By MARCELO BALLVE
Brazil's Luiz Inacio "Lula" da Silva may be the world's most popular
president. But with growing influence comes more scrutiny. And he's
increasingly finding it hard to justify his policy of coziness toward
authoritarian states like Iran and Cuba.
The tension between Lula's prominence and his "come one, come all"
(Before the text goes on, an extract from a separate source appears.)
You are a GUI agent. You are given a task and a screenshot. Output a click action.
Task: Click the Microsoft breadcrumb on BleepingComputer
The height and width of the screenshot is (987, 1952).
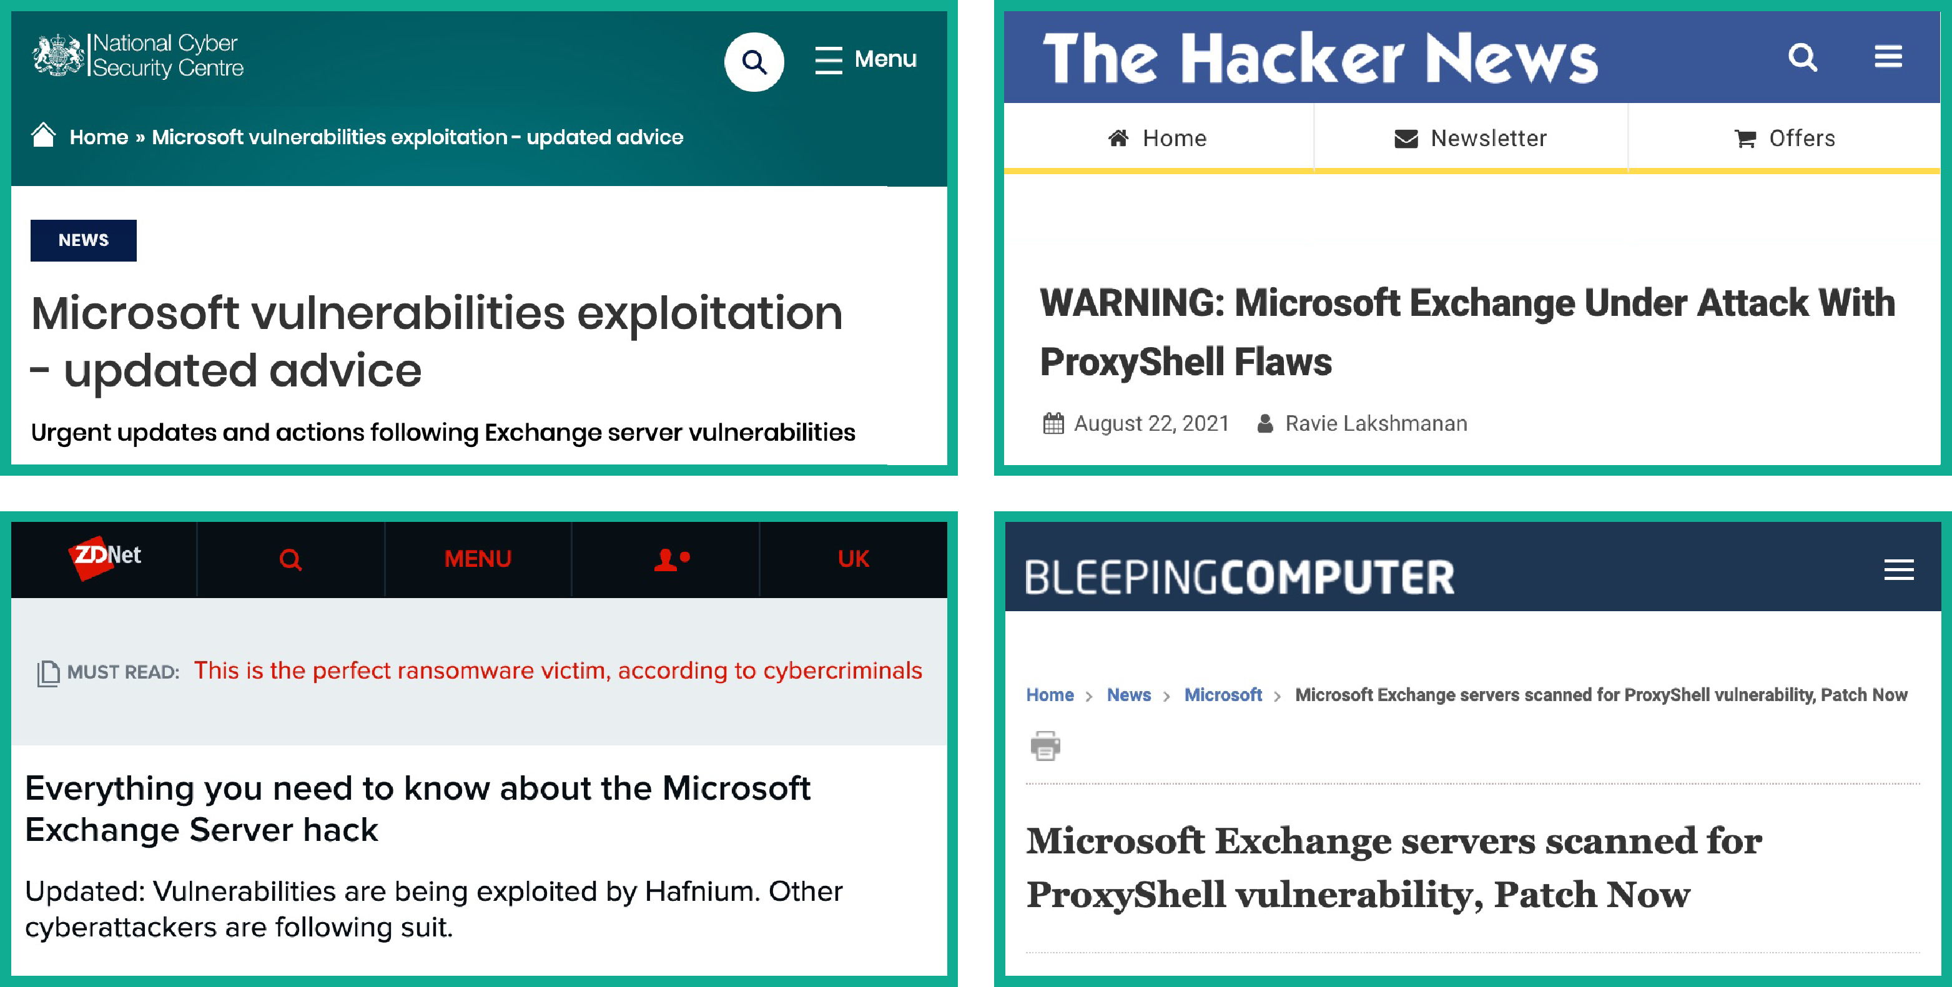point(1222,695)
foreign policy was on evidence when the Brazilian president made an
unfortunately timed visit to Havana yesterday. As Lula and the Castros
engaged in back-patting and hand-shaking, Cuban dissident Orlando Zapata
Tamayo was being buried elsewhere on the island after starving himself
to death in a protest fast.
The hunger striker's death, the first such incident on the island since
1972, triggered widespread condemnation of Raúl Castro's government–
even from Spain, usually loathe to criticize Cuba.
Lula expressed regrets, but was his jolly self in the company of the
Castros, which enraged Lula's Brazilian critics. One of the harshest
criticisms of Lula's meet-up was a political cartoon showing him dipping
his toes into a blood-filled bathtub occupied by the Castro brothers.
The cartoon was published originally by a Cuban exile group in Sweden,
but republished by popular Brazilian blogger Reinaldo Azevedo.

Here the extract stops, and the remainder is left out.